Gathering Your Personal Medical History and Medical Records

Before starting treatment with any new doctor, you will meet for a consult, where s/he can review your entire medical history. This is crucial, as the doctor needs to know as much as possible about the health and reproductive background of you and your partner, in order to treat you effectively.

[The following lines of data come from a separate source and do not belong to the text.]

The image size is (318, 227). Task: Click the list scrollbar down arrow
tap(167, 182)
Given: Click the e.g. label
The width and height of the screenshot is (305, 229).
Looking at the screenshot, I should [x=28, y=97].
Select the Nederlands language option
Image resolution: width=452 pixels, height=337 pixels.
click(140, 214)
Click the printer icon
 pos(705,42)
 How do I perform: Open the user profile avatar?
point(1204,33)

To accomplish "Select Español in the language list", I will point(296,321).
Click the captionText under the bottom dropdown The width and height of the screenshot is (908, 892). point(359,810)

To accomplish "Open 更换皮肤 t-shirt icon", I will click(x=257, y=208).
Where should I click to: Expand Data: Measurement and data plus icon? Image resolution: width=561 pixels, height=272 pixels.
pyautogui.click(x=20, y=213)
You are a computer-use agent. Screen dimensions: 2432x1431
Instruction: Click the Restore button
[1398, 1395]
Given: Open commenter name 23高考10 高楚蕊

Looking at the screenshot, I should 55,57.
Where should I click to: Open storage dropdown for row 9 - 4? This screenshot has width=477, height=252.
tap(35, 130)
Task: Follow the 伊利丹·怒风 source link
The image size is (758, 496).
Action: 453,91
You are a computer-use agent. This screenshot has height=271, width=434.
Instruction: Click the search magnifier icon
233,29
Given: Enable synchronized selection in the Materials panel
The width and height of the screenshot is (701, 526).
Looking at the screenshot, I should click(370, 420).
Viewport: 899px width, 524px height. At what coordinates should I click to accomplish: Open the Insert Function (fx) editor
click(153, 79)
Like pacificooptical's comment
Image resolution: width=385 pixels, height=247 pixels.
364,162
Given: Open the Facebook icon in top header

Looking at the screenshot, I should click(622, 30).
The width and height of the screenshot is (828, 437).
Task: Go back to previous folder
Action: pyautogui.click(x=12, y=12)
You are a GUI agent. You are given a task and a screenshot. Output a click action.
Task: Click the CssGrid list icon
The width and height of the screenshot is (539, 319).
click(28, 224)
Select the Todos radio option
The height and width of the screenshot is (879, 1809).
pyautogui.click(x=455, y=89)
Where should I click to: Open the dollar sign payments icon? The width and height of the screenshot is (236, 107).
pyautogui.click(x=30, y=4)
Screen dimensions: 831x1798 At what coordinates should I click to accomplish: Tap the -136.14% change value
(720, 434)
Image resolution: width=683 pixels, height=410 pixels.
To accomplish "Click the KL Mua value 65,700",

Some of the categories and issues that your doctor will be interested include:

Medical History:

  • Chronic medical conditions (including diabetes, hypertension, asthma, arthritis, thyroid disease and ulcers)
  • Cancer therapy
  • Chronic bladder or urinary tract infections
  • Use of medications to treat medical or psychiatric conditions

Gynecological History

  • Menstruation (age of onset, length and frequency of cycle, spotting between periods, heavy bleeding or cramping)
  • Contraceptive use (including IUDs and birth control pills)
  • Sexually transmitted diseases (such as chlamydia, gonorrhea, genital warts, syphilis)
  • Pelvic surgeries or therapies (appendectomy, bowel repair, ovarian cyst removal, D&C, treatment for cervical dysplasia)
  • Pelvic infection, pelvic pain or feeling of heaviness in the abdomen
  • History of abnormal pap smears
  • Previous pregnancies and/or abortions
  • History of fibroids (type, size and location)

Personal History

  • Lifestyle and nutrition (including diet, exercise, smoking, alcohol and recreational drug use)
  • Weight history (usual weight, recent weight loss or gain)
  • Exposure to environmental toxins (lead, radiation, pesticides, insecticides, or PCBs)

Family History

  • History of fertility-related problems
  • History of recurrent miscarriages or difficult pregnancies
  • Mother’s exposure to DES
  • Mother’s age at time of Menopause
  • Sister’s age at time of Menopause
  • History of genetic disorders such as sickle cell anemia, Tay-Sachs disease, muscular dystrophy, and hemophilia

If you have had any prior infertility tests or procedures done with another doctor, it is key to obtain copies to be sent to your new doctor. Most practices will not release medical records without a patient’s written instructions to do so, so it is important to contact your former practice as soon as possible prior to going in for your consultation at the new practice. Remember to call 7-10 days after sending your request to verify that the records have been released – if you are having the records sent to your new practice, call prior to your appointment to confirm that the records have arrived.